## Trecho da página
»»

Juliana Diniz: O decote da deputada

“Paulinha protagonizou uma polêmica por ter peitos, ou seja, por ser mulher num espaço de homens. Afirmou em entrevista: “mulheres estão na política e a sociedade tem que se acostumar com elas como são”. Gostem os recatados ou não, seus seios podem ser um troféu, mas um troféu que ela decidiu ressaltar, na própria posse, como deputada eleita, afirmando seu protagonismo com estilo particular”.

Por Juliana Diniz*

Deputada Paulinha

Na última sexta-feira tomaram posse os eleitos para o Legislativo. As cerimônias por todo país foram animadas por um caricato e previsível populismo eleitoral: fardas, bíblias e chapéus de cowboy puderam desfilar pelos parlamentos para deixar claro que nos próximos quatro anos não haverá espaço para metáforas. Não demorou para que colagens com fotos e memes dos deputados travestidos com seus símbolos tomassem as redes sociais para manifestações instantâneas de revolta: entre os escolhidos para o tribunal público, estava a deputada estadual Paulinha, a quinta mais votada em Santa Catarina e ex-prefeita do município de Bombinhas. Seu pecado? Um generoso decote, que deixava à mostra a silhueta dos seus seios, a visão potencializada pela cor vermelho-sangue que escolheu para vestir.

Paulinha não escapou das críticas que vieram de um espectro amplo: dos representantes do conservadorismo mais reacionário a vozes que gostariam de se definir como progressistas, defensoras da igualdade de gênero e da emancipação feminina. Entre seus conterrâneos, houve quem a acusasse de falta de elegância e recato. Os mais exaltados falaram em quebra do decoro desde a posse.

««

Entradas extraídas de uma coleção
»»

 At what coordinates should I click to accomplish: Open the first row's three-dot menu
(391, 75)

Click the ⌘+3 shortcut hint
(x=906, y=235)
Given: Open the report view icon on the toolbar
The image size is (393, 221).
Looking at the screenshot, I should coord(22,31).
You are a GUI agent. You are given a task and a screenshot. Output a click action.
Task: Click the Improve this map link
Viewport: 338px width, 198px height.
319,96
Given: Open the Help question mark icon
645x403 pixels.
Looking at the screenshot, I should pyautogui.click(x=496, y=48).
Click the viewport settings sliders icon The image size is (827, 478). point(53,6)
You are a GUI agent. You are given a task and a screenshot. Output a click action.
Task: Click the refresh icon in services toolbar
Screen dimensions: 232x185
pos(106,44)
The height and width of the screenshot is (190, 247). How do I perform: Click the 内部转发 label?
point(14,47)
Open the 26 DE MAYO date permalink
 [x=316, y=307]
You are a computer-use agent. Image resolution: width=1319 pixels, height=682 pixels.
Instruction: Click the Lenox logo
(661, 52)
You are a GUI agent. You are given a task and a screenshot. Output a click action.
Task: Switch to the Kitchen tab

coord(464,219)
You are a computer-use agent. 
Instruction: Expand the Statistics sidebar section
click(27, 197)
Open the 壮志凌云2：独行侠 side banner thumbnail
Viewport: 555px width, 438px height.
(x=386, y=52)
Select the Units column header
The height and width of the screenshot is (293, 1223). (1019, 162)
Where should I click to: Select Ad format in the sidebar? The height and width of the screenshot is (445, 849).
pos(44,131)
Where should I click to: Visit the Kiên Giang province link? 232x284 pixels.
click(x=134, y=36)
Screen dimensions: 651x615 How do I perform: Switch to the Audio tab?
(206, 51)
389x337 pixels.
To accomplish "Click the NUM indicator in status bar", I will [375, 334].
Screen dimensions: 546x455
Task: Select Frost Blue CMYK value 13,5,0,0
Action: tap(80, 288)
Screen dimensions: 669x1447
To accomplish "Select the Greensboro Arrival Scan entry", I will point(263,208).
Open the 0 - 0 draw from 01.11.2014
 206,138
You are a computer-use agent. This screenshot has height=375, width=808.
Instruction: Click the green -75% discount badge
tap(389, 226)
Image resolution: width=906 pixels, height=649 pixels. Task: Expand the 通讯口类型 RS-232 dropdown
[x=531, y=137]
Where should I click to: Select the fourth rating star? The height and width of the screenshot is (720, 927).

««

## O que se pede
[1] Liste os símbolos que, segundo o texto sobre a deputada Paulinha, desfilaram pelos parlamentos nas cerimônias de posse.
[2] Responda com base no texto sobre a deputada Paulinha:
(a) Segundo o texto, por quantos anos não haverá espaço para metáforas?
(b) Qual foi a posição de Paulinha entre os deputados mais votados em Santa Catarina?
(c) De qual município ela foi prefeita?
[3] Continue o texto sobre a deputada Paulinha a partir de sua última frase.
As linhas provêm de uma fonte distinta da do texto.

## Os resultados
[1] fardas, bíblias, chapéus de cowboy

[2]
(a) Pelos próximos quatro anos.
(b) Foi a quinta mais votada.
(c) De Bombinhas.

[3]
De forma involuntária, Paulinha precipitou um debate interessante sobre o papel que cabe à mulher na política e no espaço público. A persona provocante, incorporada numa cor simbolicamente associada à impureza e ao pecado, gerou tensão entre dois pontos aparamente inconciliáveis. Sua presença no Parlamento afirma um ideal de representatividade de gênero reconhecido socialmente como legítimo: sob esse olhar, Paulinha é uma das poucas mulheres que conseguiram chegar lá e um exemplo admirável. Ela está entre as cinco mulheres que tomaram posse na Assembleia Legislativa catarinense, o maior número na história do estado. Seus seios desnudos, contudo, transgridem o ideal de “recato”, “respeitabilidade” e “autocontenção” esperado das mulheres que se dispõem a ocupar o lugar que Paulinha conquistou pelo voto. Por isso, a mensagem subliminar da crítica expôs os limites de uma representação não acompanhada de mudança cultural efetiva: o assento de deputada não é reservado a qualquer mulher, mas àquelas que são reconhecidas como sérias pela sociedade.

Indecorosa, deselegante, despudorada: os adjetivos que usamos colocam em evidência determinados arquétipos que permeiam o imaginário coletivo. Há uma clara cisão na identidade feminina que remonta à narrativa bíblica, dois caminhos possíveis para a mulher: o da virgem-mãe e esposa, ideal do recato e do autosacrifício em prol da maternidade se contrapõe ao da mulher-pecado, tentação dos homens, feiticeira lasciva, prostituta entregue à experiência da luxúria. A mulher que assume o gozo do próprio corpo e se dedica a satisfazer seus desejos incorpora em sua escolha uma recusa intolerável de sua natureza, é causa de desassossego das instituições por negar o destino que lhe é reservado numa sociedade patriarcal.

A visão do corpo de Paulinha, farto em curvas e orgulhosamente exibido, convida a uma reflexão profunda sobre os papeis de gênero na política. Um feminismo míope veria em seu decote um triunfo da objetificação da mulher. Esse feminismo não se reconhece em figuras como as de Paulinha porque ainda pressupõe uma divisão entre corpo e espírito. Identificando no corpo a expressão do decaído, esse discurso remonta aos mitos que historicamente limitam as possibilidades de afirmação da subjetividade feminina. Uma alternativa mais interessante de interpretação é possível, e o exemplo da deputada se presta a isso. A mulher é desde sempre corpo e espírito, por isso a superação do problema da sub-representação passa, necessariamente, pela coragem de transgredir e tensionar a dicotomia entre mulher-santa e mulher-pecado, criando novas possibilidades de identidade feminina.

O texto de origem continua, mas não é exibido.